Exercise material

++++++++

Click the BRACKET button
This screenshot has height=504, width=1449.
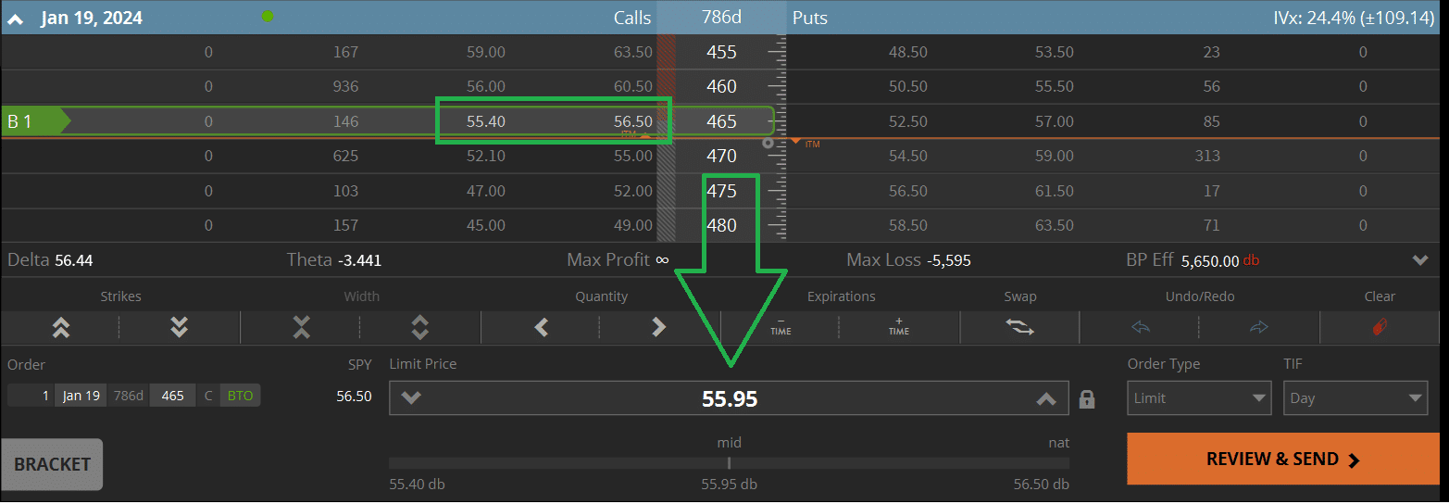(x=52, y=464)
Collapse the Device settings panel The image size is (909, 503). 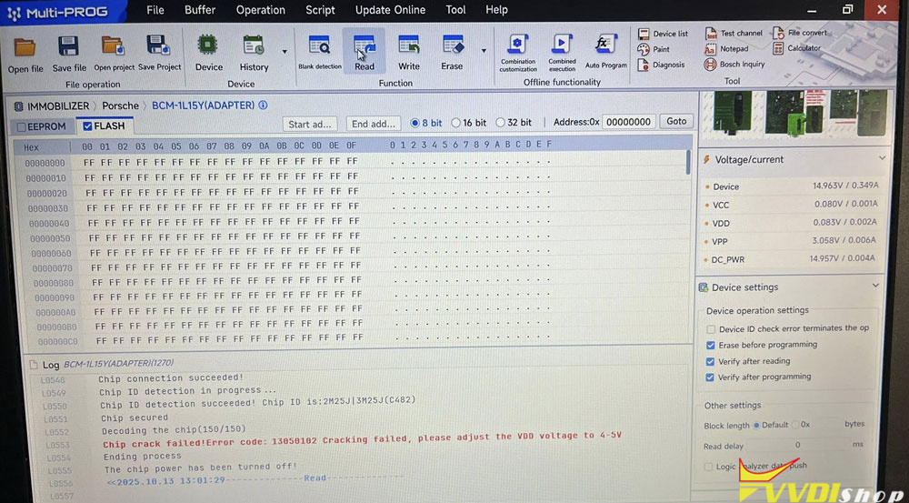point(875,287)
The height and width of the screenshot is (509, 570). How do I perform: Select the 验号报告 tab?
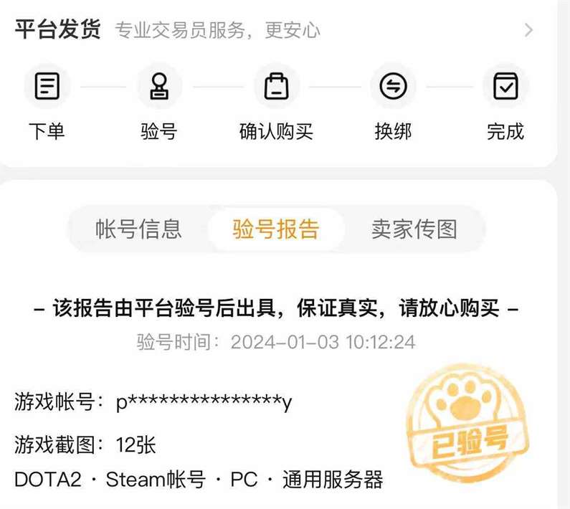[x=276, y=229]
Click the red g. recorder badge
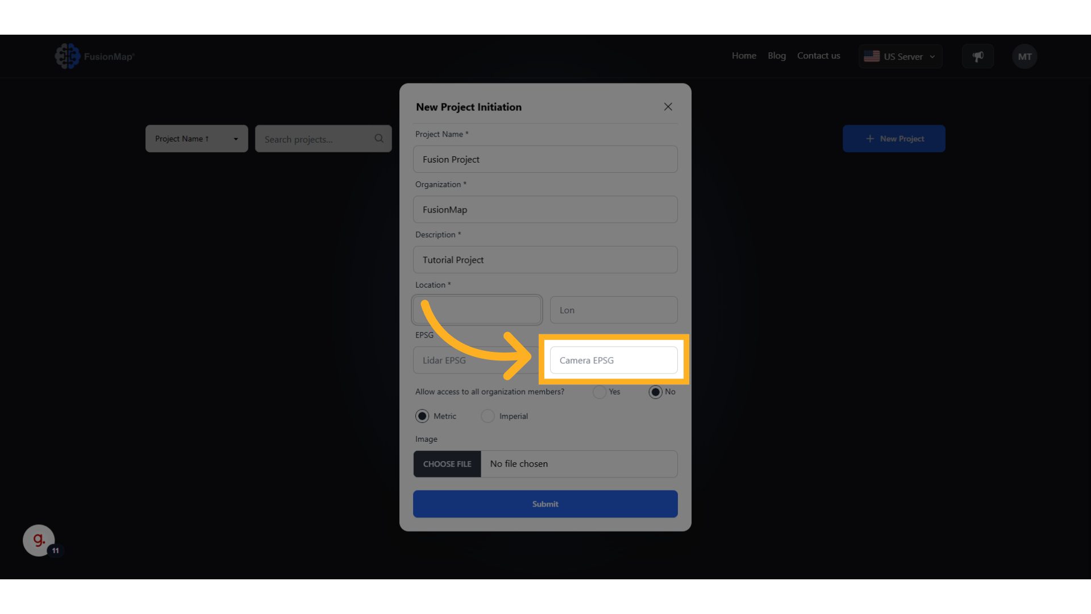 39,540
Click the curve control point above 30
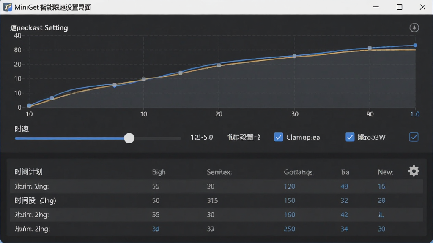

++++++++

Instructions to follow
Copy everything from the line containing "The height and" down to the end of the rows, replacing "Click" with "Tap" and keeping everything else unchanged. Leave out the pictures.

Task solution
The height and width of the screenshot is (509, 570). How do I perform: Select the 验号报告 tab?
[x=276, y=229]
Tap the red g. recorder badge
 39,540
Tap the curve control point above 30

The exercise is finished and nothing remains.